While several studies have suggested that the metabolic syndrome is a risk factor for CVD events and for all-cause mortality, much of the data on risk of mortality has come from populations consisting predominantly of younger or middle-aged individuals [24, 815]. Results from studies in elderly populations are more conflicting, with reports of no [16, 22, 25] and a slightly increased [17, 23, 26] risk of total mortality. Similarly, for CVD mortality, one study [16] found no increased risk, whereas others [1721, 23, 25] have reported a slightly increased risk. Some of these studies also included risk of non-fatal CVD [16, 18, 19, 21, 23], some found increased cardiovascular risk in men only [20, 25] and one study found increased risk before, but not after the age of 75 years [21]. One study investigated mortality risk separately in middle-aged and elderly men in the same population and found that the syndrome predicted mortality at the age of 50 years but not consistently at the age of 70 years [24]. In general, however, there has been a lack of studies exploring whether the syndrome carries similar risks across age groups in the same population.
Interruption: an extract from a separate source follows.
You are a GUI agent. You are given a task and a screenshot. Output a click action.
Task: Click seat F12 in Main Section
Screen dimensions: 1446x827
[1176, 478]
Our results are consistent with previous reports of increased risk of mortality from the metabolic syndrome in middle-aged individuals, but extend those findings by suggesting that there is no increased risk of mortality in elderly individuals in the same population. Furthermore, our study extends previous findings by calculating both HRs and PARs and also by including adjustment for FRS.

The FRS has been considered the reference standard for primary prevention of CVD events, but a recent review indicated limited accuracy [31]. To improve prediction, attempts have been made to add other risk indicators such as the metabolic syndrome, but so far this indicator has not been found to improve CVD risk prediction beyond the level achieved by the FRS [8, 14]. In this study, we found that the metabolic syndrome was associated with increased relative risk of mortality over and above the FRS. From previous reports, and because the metabolic syndrome does not include established CVD risk factors such as age and smoking, this finding was not expected a priori. This robust effect of the metabolic syndrome is most likely to be due to the independent strong effect of abdominal obesity, which is not included in the FRS because obesity was thought to affect risk through other risk factors [32].
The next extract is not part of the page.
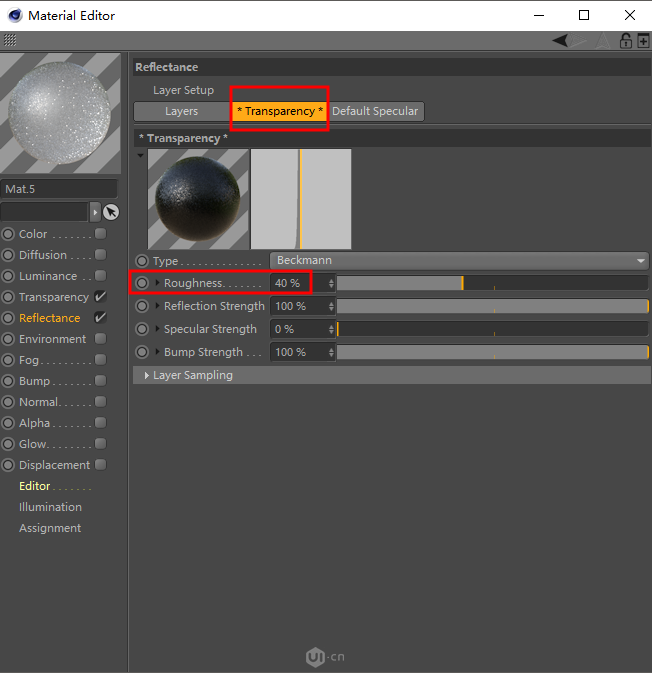
Task: Open the Assignment section
Action: pos(50,528)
The effect of abdominal obesity may also explain much of the observed age difference in the relative risk of mortality associated with the metabolic syndrome. This would be consistent with previous findings of a general decline in the obesity–mortality association with increasing age [33, 34]. Other possible explanations for the age difference in mortality associated with the metabolic syndrome might be survival bias, lifestyle intervention and medical treatment for components of the metabolic syndrome. Although we lack data on the latter issues, we have no indications that CVD risk factors have received more attention among elderly than among younger patients in routine clinical practice.

The results of our study indicate that the current guidelines [5, 6] for management of the metabolic syndrome may be justified in middle-aged individuals. More work is needed before such guidelines are warranted in a large proportion of otherwise healthy elderly individuals.